Anna Sybilla Keeler got Lots 88 and 89 from her father for $1 in 1875. She and her husband sold them to Daniel Simmons in 1877 for $370. The Lots then passed into the trusteeship of Craick and Johnson in 1881 and finally returned, in 2 parts, to Alice Cumming and Ina Johns in 1901. Both of them paid $1. Finally, James Elliott paid $850 in 1905 for half that had gone to Alice Cumming. This suggests that there was probably no house present before 1877. Since $850 was paid in 1905 for only part of the land that had cost Daniel Simmons $375 in 1877, it looks as if the house was probably there by then. If true, the house was built by Daniel Simmons or it was built while the property was under the trusteeship of Craick and Johnson.

Occupancy is also unclear. Daniel Simmons lived in a house on King Street East.

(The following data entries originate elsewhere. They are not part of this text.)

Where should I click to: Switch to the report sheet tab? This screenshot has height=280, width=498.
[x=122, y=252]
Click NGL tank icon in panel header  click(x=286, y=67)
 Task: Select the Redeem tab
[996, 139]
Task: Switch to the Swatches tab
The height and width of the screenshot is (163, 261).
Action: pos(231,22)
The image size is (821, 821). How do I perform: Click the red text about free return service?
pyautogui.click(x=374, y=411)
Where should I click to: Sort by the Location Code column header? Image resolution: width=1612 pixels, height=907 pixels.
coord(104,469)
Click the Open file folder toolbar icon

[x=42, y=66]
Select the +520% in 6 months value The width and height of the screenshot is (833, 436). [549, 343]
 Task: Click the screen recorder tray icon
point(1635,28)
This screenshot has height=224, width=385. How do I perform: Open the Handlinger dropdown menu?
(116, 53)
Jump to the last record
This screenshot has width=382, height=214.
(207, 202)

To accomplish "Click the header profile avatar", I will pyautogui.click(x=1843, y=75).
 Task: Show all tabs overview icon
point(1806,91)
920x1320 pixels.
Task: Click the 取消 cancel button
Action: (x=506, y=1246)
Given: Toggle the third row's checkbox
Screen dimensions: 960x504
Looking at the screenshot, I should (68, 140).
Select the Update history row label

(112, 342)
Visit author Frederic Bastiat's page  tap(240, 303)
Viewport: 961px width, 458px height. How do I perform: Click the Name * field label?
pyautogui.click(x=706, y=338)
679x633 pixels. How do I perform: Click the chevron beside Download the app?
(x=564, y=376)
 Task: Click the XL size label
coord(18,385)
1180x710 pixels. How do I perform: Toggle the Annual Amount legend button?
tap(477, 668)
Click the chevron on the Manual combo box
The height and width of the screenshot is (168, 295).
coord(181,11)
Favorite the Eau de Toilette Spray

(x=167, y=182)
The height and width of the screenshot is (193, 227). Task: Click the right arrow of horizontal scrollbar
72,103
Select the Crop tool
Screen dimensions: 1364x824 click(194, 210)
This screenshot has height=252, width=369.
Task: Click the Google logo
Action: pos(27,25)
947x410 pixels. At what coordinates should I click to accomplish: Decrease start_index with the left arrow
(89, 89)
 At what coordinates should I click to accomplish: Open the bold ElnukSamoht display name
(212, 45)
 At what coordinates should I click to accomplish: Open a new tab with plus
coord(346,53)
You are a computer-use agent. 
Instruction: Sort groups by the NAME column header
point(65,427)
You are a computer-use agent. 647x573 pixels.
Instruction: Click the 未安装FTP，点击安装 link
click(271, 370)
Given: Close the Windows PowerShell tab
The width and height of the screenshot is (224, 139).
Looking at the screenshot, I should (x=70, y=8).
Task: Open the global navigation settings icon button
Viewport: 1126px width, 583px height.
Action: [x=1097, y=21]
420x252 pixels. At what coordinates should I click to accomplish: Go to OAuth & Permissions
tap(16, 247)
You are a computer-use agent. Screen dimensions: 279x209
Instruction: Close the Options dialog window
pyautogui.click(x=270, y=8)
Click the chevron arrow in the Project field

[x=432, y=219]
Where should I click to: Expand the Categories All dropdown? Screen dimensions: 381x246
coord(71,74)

Craick and Johnson were residents of Port Hope. Some member or members of the Cumming family could have lived there during the Craick/Johnson period, since those gentlemen seem to have been holding it as trustees for that family. Both Ina Johns and Alice Cumming owned property elsewhere in town, so it is uncertain where they lived. The only resident we can be sure of was James Elliott. He is listed in the 1911 census as a resident of 89 Toronto Street.